(EXERCISE DIRECTIONS):
In the records, rewrite the lines from the one containing "Switch to the Equipment tab" through the one containing "should pyautogui.click(x=934, y=559).", replacing "Open folder" with "New folder" and leaving everything else as it stands. Give only those lines.

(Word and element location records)
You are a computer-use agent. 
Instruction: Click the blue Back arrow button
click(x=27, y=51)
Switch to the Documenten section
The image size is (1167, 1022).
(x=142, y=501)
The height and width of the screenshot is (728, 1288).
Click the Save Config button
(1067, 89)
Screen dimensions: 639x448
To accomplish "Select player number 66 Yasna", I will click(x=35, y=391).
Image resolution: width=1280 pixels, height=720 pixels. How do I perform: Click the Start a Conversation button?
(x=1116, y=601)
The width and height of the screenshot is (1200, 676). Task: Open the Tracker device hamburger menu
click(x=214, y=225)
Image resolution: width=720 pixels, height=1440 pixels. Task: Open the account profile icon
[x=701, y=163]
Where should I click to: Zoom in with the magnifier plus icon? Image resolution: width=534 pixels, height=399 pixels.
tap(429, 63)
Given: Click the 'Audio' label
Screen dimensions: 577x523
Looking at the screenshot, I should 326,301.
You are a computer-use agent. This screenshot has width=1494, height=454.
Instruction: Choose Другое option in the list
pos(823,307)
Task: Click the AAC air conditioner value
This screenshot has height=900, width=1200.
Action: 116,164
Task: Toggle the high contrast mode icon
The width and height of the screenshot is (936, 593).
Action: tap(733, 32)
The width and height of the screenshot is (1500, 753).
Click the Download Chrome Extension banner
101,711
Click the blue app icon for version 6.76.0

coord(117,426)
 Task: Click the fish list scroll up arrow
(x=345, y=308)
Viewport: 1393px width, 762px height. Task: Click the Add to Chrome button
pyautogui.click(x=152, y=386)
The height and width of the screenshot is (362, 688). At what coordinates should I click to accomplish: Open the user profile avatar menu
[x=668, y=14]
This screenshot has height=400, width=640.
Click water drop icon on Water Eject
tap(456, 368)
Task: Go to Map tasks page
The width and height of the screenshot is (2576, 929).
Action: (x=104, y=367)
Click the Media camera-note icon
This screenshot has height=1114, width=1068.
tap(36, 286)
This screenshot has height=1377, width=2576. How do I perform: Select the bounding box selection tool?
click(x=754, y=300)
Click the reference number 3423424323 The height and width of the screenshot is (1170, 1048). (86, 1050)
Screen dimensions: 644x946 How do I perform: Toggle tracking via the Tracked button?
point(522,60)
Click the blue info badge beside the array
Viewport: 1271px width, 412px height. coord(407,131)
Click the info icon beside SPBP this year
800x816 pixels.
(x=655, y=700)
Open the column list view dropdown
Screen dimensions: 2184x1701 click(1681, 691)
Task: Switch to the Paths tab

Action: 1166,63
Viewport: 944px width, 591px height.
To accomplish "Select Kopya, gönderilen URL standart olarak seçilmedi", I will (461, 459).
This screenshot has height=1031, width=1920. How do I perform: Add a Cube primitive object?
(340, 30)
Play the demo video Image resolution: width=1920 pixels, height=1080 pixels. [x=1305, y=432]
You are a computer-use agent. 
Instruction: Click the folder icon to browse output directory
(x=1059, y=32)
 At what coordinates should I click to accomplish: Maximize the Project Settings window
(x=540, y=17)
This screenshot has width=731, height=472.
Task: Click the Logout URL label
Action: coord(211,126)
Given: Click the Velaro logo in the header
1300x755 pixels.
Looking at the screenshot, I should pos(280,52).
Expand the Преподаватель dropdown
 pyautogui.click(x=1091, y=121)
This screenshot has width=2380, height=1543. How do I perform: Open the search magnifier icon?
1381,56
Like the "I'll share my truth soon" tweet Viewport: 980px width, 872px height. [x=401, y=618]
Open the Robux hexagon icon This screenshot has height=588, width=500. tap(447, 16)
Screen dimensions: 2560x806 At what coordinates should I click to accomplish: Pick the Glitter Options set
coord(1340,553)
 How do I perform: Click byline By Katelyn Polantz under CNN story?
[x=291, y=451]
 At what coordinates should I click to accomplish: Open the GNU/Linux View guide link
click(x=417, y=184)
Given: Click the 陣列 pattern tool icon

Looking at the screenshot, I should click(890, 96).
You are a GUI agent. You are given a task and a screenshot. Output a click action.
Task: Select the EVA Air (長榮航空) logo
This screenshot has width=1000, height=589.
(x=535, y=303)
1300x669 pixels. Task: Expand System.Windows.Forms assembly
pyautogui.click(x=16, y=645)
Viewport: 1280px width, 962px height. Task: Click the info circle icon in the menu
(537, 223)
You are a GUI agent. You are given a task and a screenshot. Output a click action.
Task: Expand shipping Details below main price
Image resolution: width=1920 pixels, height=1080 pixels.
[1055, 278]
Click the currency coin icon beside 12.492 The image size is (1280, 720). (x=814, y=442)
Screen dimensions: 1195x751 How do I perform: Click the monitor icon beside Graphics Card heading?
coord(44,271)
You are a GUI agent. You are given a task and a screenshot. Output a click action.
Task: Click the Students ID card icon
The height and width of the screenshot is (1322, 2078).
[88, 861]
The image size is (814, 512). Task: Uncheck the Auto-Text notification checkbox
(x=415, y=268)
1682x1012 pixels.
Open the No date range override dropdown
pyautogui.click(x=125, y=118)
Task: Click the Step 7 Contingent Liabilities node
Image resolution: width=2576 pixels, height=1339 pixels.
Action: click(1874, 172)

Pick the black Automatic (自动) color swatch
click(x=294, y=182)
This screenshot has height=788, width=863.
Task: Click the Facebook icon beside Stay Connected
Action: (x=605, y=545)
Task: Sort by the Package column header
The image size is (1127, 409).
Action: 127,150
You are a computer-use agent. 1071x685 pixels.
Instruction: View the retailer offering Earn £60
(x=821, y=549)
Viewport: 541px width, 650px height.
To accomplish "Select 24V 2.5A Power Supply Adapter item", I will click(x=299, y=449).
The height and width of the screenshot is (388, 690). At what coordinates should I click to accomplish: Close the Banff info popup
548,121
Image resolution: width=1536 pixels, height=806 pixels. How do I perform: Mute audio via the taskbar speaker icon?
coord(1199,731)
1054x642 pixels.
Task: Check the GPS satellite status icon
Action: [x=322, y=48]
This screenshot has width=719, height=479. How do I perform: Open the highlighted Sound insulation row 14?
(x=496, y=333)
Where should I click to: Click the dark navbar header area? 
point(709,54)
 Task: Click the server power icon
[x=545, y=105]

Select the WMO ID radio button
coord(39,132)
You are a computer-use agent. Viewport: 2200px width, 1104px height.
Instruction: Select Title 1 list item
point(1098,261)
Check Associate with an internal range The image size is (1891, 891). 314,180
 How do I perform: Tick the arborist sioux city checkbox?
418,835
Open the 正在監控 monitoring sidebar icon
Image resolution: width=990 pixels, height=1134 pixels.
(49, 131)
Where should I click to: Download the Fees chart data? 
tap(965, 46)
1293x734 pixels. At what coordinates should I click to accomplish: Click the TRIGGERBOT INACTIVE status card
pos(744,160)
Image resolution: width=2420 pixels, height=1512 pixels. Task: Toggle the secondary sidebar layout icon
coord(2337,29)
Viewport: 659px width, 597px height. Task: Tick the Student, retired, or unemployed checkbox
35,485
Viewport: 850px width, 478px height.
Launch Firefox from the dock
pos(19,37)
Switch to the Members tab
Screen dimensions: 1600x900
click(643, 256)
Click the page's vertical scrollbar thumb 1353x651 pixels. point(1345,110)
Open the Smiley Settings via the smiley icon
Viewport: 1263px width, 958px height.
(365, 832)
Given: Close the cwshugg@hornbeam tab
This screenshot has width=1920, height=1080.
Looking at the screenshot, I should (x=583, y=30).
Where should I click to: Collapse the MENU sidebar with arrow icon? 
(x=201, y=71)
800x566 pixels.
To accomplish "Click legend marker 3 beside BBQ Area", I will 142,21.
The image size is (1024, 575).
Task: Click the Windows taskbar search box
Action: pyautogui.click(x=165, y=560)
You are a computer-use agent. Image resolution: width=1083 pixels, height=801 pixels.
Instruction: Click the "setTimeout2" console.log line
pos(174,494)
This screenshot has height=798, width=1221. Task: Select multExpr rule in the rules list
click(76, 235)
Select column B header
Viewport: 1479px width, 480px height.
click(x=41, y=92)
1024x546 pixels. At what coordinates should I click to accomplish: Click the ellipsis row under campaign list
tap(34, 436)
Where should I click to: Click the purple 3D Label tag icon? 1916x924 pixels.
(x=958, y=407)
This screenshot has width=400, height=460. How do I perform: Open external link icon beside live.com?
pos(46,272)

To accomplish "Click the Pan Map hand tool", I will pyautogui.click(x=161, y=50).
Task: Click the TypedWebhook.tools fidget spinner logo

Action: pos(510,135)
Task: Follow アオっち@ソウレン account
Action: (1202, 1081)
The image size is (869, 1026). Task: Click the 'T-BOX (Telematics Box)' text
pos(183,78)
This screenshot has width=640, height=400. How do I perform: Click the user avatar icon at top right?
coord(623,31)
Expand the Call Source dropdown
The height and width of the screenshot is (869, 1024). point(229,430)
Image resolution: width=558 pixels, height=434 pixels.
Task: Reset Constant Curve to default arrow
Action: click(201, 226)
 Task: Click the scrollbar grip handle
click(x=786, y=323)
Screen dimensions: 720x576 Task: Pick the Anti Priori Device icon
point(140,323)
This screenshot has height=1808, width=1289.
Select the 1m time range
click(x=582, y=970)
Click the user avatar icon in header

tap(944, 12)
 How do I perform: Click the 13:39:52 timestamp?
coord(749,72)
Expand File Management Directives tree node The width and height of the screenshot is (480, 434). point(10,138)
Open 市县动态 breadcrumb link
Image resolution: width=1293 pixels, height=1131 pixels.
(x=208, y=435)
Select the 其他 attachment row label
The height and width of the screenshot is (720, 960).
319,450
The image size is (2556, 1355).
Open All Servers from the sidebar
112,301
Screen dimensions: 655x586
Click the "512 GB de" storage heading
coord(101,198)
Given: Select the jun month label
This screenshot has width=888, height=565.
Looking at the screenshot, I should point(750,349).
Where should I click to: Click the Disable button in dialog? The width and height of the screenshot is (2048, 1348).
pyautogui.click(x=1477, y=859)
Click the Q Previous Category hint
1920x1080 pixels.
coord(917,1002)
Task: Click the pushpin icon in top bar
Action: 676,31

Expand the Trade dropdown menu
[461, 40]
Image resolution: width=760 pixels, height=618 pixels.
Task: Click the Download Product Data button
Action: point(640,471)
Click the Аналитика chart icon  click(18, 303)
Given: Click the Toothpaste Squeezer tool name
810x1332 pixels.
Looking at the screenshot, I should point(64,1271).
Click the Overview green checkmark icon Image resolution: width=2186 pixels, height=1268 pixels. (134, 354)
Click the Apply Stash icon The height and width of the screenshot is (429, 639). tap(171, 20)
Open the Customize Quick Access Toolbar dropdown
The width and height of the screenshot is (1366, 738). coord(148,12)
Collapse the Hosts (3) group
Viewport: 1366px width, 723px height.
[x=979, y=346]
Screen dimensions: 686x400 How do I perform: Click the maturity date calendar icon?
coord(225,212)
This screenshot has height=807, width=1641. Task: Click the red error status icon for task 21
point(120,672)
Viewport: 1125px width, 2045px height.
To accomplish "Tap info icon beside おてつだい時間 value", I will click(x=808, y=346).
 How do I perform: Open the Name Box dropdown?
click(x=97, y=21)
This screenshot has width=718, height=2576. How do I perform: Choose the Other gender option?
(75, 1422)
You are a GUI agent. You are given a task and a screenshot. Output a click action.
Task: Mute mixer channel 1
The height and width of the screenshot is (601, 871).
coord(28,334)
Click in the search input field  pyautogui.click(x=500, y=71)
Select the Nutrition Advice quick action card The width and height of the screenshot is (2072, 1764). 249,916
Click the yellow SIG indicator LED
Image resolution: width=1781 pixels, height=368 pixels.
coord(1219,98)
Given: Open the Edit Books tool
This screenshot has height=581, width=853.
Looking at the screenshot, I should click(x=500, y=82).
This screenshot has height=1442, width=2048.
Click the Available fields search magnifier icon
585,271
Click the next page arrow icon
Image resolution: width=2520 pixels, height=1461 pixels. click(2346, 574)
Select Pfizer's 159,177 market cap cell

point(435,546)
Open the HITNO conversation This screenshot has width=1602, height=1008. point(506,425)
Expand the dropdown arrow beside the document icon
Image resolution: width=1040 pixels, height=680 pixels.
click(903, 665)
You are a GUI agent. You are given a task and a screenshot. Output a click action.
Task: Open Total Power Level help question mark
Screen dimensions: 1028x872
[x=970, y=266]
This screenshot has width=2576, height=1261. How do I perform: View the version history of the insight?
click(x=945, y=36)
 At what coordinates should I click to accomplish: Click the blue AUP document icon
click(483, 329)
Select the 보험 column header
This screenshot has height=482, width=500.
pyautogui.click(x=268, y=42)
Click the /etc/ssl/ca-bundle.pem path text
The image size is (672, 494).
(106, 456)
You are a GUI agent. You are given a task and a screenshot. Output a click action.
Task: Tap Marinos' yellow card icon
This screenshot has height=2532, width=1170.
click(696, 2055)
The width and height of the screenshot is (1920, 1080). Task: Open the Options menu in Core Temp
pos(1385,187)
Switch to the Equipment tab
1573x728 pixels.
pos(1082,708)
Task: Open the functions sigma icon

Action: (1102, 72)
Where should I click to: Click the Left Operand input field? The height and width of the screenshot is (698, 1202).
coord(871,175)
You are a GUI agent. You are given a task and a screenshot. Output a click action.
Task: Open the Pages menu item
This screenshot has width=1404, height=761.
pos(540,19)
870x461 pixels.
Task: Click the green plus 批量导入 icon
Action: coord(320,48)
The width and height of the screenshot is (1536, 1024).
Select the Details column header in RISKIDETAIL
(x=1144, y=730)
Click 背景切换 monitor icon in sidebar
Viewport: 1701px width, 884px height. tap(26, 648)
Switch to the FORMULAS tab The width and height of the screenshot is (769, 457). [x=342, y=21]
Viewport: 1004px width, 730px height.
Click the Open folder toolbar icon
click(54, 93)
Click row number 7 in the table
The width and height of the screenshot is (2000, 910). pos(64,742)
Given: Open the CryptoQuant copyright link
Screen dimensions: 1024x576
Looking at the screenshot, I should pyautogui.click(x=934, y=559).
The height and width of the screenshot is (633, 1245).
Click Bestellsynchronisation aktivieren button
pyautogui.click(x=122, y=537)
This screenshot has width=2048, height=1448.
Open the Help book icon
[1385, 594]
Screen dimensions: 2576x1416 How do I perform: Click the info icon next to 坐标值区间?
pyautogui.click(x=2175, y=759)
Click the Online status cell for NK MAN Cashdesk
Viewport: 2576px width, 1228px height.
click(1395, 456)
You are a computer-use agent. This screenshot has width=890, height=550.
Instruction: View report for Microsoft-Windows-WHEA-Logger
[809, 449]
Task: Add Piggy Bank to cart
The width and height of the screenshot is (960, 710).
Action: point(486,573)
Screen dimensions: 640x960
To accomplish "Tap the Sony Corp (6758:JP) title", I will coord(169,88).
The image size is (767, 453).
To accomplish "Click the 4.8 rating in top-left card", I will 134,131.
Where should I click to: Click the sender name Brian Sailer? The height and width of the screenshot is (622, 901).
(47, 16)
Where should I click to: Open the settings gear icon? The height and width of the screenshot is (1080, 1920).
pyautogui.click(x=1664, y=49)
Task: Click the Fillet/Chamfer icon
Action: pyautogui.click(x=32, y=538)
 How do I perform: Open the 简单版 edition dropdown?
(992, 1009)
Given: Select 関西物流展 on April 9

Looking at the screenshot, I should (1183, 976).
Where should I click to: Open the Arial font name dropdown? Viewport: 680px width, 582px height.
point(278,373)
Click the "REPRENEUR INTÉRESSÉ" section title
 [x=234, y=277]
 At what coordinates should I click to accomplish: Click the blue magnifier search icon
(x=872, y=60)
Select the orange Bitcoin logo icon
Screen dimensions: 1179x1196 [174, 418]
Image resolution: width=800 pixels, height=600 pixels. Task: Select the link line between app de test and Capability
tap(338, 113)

(FINAL RESULT):
Switch to the Equipment tab
1573x728 pixels.
pos(1082,708)
Task: Open the functions sigma icon

Action: (1102, 72)
Where should I click to: Click the Left Operand input field? The height and width of the screenshot is (698, 1202).
coord(871,175)
You are a GUI agent. You are given a task and a screenshot. Output a click action.
Task: Open the Pages menu item
This screenshot has width=1404, height=761.
pos(540,19)
870x461 pixels.
Task: Click the green plus 批量导入 icon
Action: coord(320,48)
The width and height of the screenshot is (1536, 1024).
Select the Details column header in RISKIDETAIL
(x=1144, y=730)
Click 背景切换 monitor icon in sidebar
Viewport: 1701px width, 884px height. tap(26, 648)
Switch to the FORMULAS tab The width and height of the screenshot is (769, 457). [x=342, y=21]
Viewport: 1004px width, 730px height.
Click the New folder toolbar icon
click(54, 93)
Click row number 7 in the table
The width and height of the screenshot is (2000, 910). pos(64,742)
Given: Open the CryptoQuant copyright link
Screen dimensions: 1024x576
Looking at the screenshot, I should pyautogui.click(x=934, y=559).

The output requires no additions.